_Instruções da tarefa_:
Copie, sem nenhuma alteração, a parte do trecho fornecido que vai de "O Brasil avançou" até "Constitucional no 64.", incluindo estas últimas palavras.

Amamentação Sem Mitos

Aleitamento materno e o direito humano à alimentação adequada

O Brasil avançou bastante nas últimas décadas a discussão sobre segurança alimentar e nutricional. Em 2006, o direito humano à alimentação adequada passou a ser assegurado por meio da Lei Orgânica no 11.346 e, desde 2010, a alimentação foi incorporada à constituição como um direito social, por meio da Emenda Constitucional no 64.
Porém, quando pensamos em toda complexidade relacionada à segurança alimentar e nutricional, que considera questões ligadas à cultura, sustentabilidade, qualidade, quantidade, soberania, dentre outras, raramente surge a amamentação dentro das discussões ligadas ao direito à alimentação.

_Dados fornecidos_:
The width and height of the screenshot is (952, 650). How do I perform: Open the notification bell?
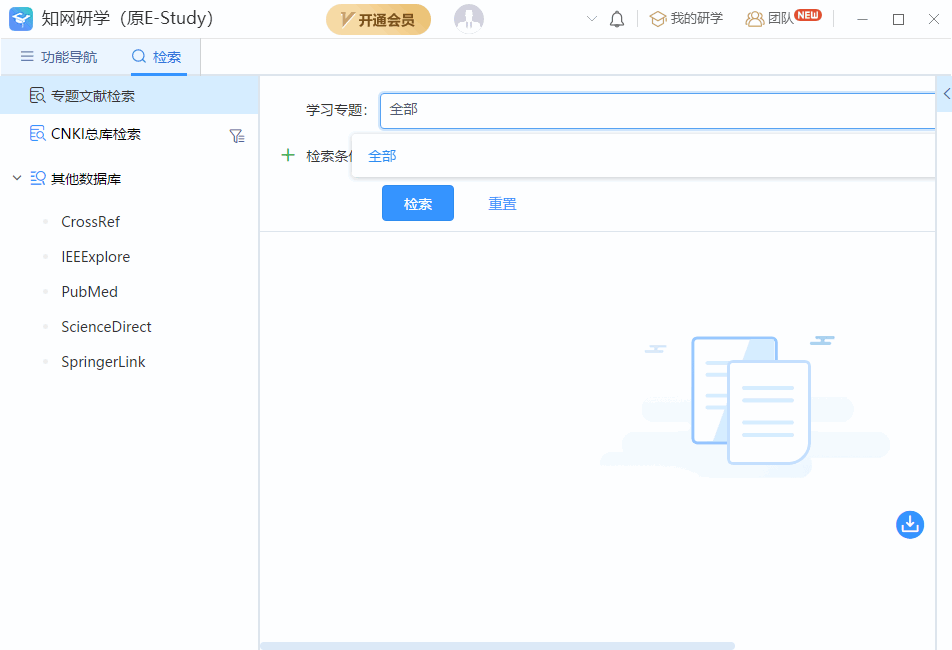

_Resposta do exercício_:
O Brasil avançou bastante nas últimas décadas a discussão sobre segurança alimentar e nutricional. Em 2006, o direito humano à alimentação adequada passou a ser assegurado por meio da Lei Orgânica no 11.346 e, desde 2010, a alimentação foi incorporada à constituição como um direito social, por meio da Emenda Constitucional no 64.